In this case, the attacker eventually contacted the employee via WhatsApp and pretended to be from Uber IT, warning him that he needed to accept the auth request or they would keep coming if he didn’t. At first, the employee will refuse them because they aren’t logging in, but initially they will be refused because they are not logging in. The worker gave in after becoming sufficiently weary of the constant solicitations. The attacker then could add his own device to the MFA to change it.

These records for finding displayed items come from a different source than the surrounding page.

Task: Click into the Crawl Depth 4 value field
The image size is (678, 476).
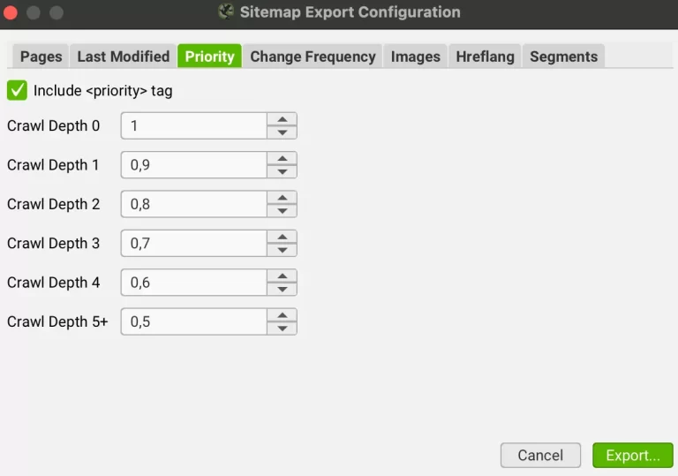Action: point(194,283)
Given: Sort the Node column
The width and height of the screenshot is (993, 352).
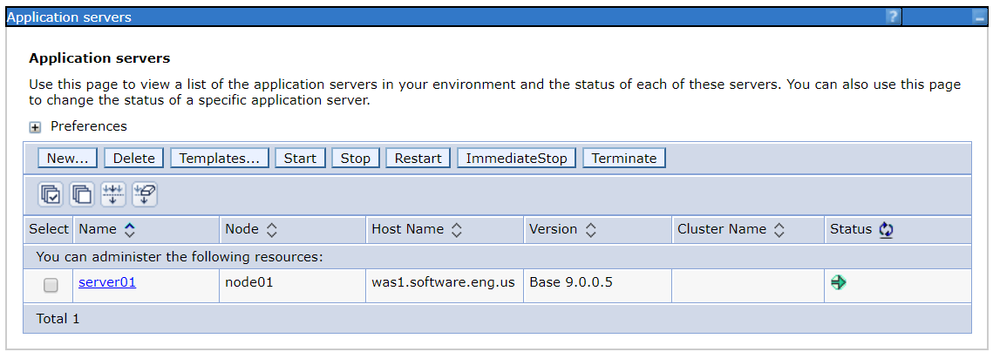Looking at the screenshot, I should (x=272, y=230).
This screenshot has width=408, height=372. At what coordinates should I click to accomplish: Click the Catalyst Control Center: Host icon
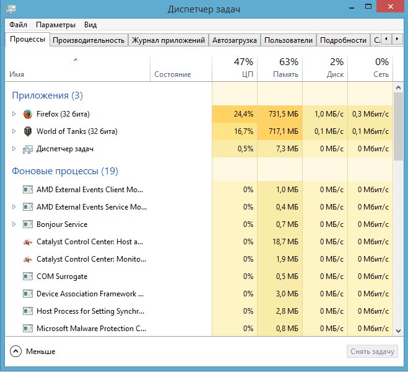(27, 242)
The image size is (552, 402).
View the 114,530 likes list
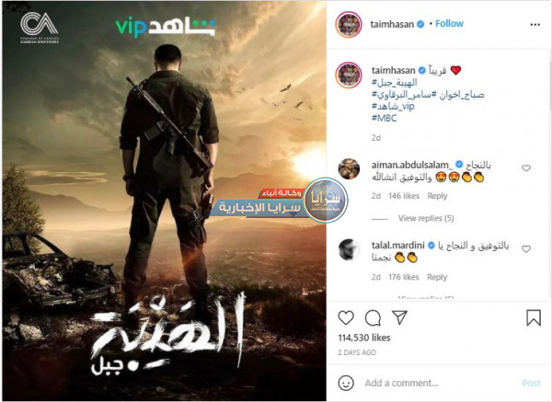coord(364,338)
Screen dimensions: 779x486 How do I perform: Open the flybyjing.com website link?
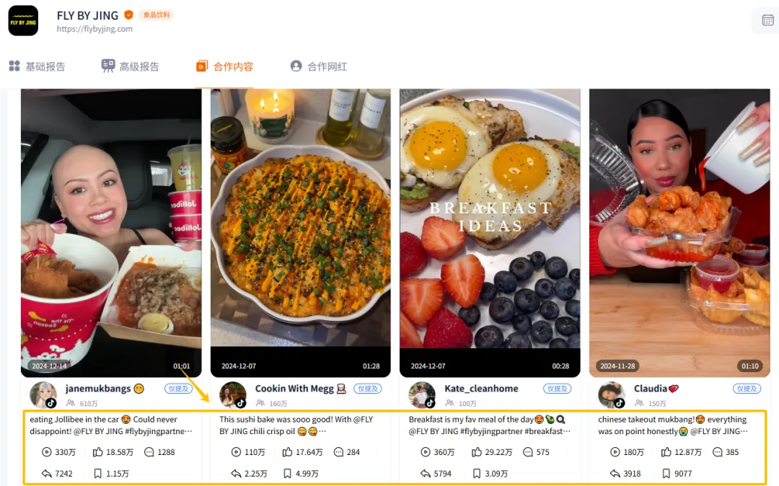click(94, 29)
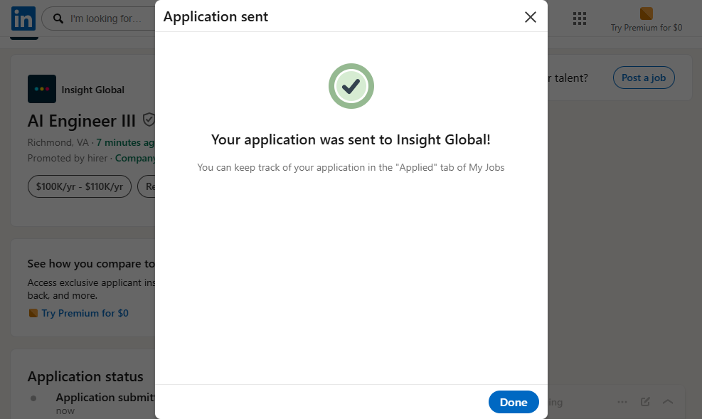Click the AI Engineer III job title
This screenshot has width=702, height=419.
[x=82, y=120]
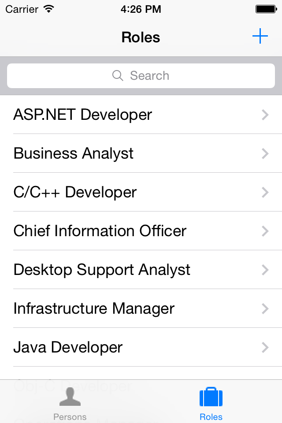The width and height of the screenshot is (282, 423).
Task: Switch to the Persons tab label
Action: point(70,417)
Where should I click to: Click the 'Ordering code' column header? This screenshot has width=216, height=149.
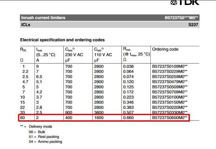(x=165, y=49)
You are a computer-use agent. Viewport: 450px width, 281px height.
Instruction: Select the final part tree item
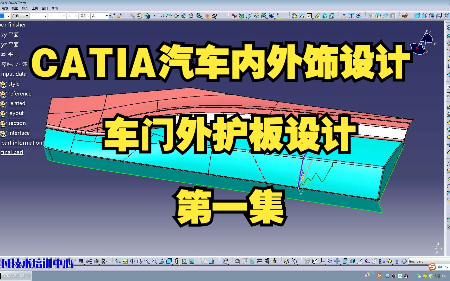pos(12,152)
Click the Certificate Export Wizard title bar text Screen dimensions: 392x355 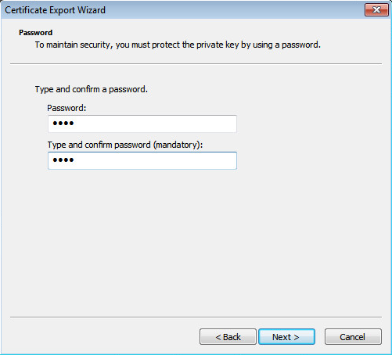55,10
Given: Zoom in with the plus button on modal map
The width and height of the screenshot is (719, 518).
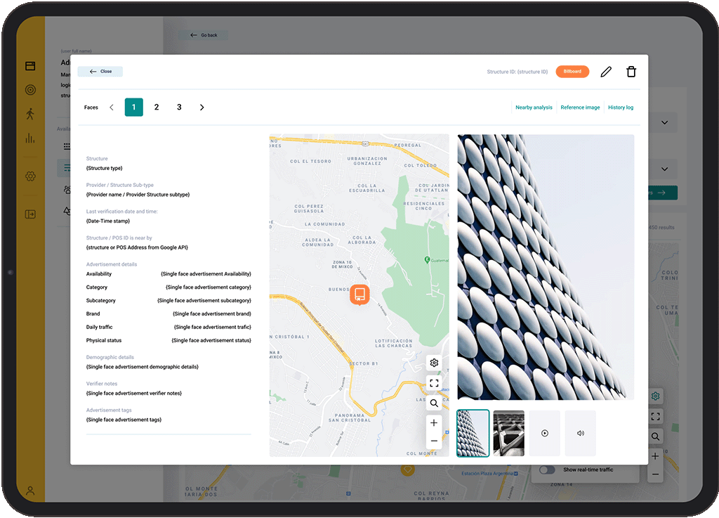Looking at the screenshot, I should click(x=434, y=423).
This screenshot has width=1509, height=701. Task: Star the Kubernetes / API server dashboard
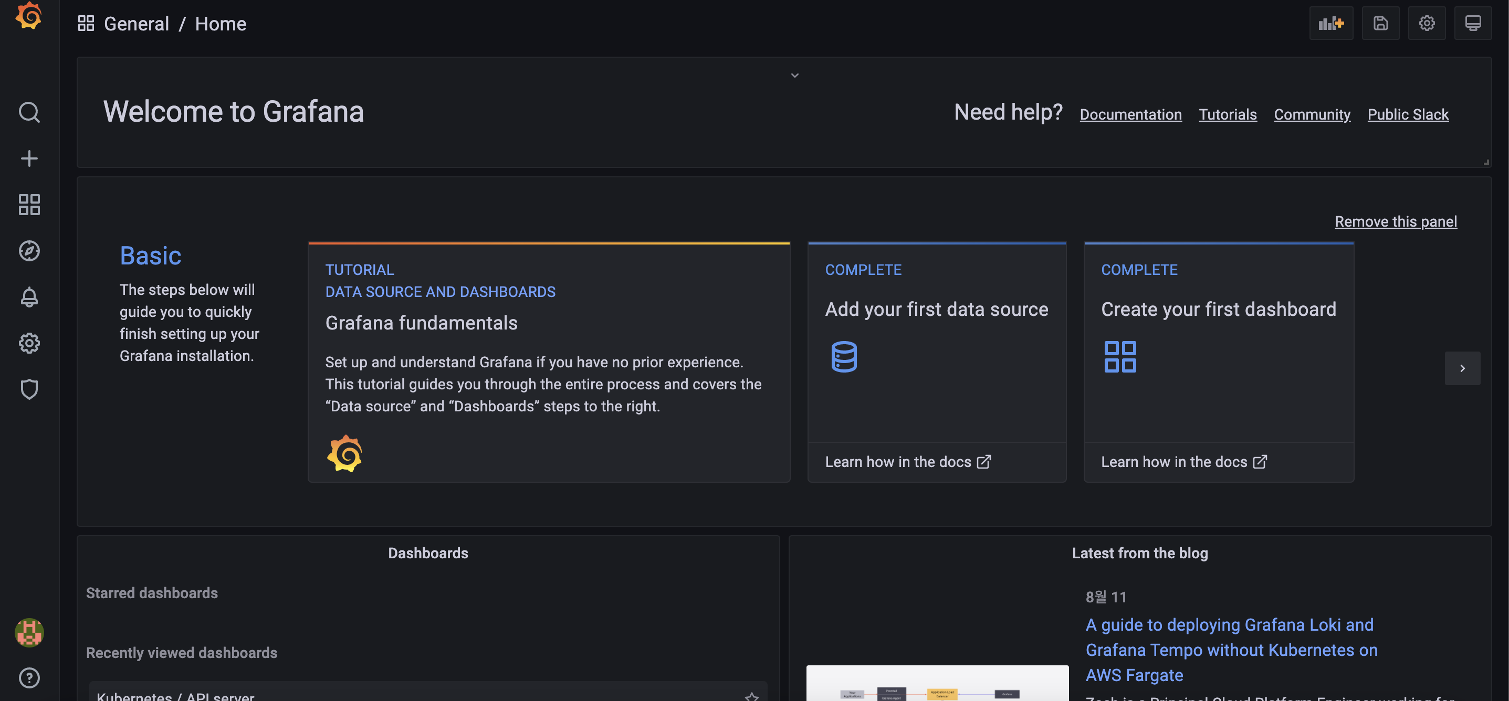752,696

The attacker then got in via the company VPN and started digging around. He quickly discovered a Powershell script with administrator login information for the Thycotic privileged access management (PAM) platform used by the business. All necessary credentials were accessible from this point. Given that the attacker appears to have done it out of curiosity rather than for financial gain or other more harmful mischief, Uber may be regarded as fortunate in this case.
So what’s in store for 2023?
This is unfortunately just some of the largest attacks that hit organisations throughout 2022, there were many more reported and many that are yet to be uncovered. Although analysis of trends for 2022 is still ongoing, it appears that many of the common suspicious groups are still active. Even if ransomware isn’t garnering as much attention as it did a year ago, it still poses a serious threat to many businesses. The majority of businesses could perform significantly better with just the most fundamental security best practices such as the protection of mobile devices and the security behind them, according to surveys like the IBM Security Cost of Data Breaches 2022.
As we move towards 2023, cybersecurity and threat detection remain important priorities. For both large and small firms, data breaches and the theft of sensitive information continue to be a concern.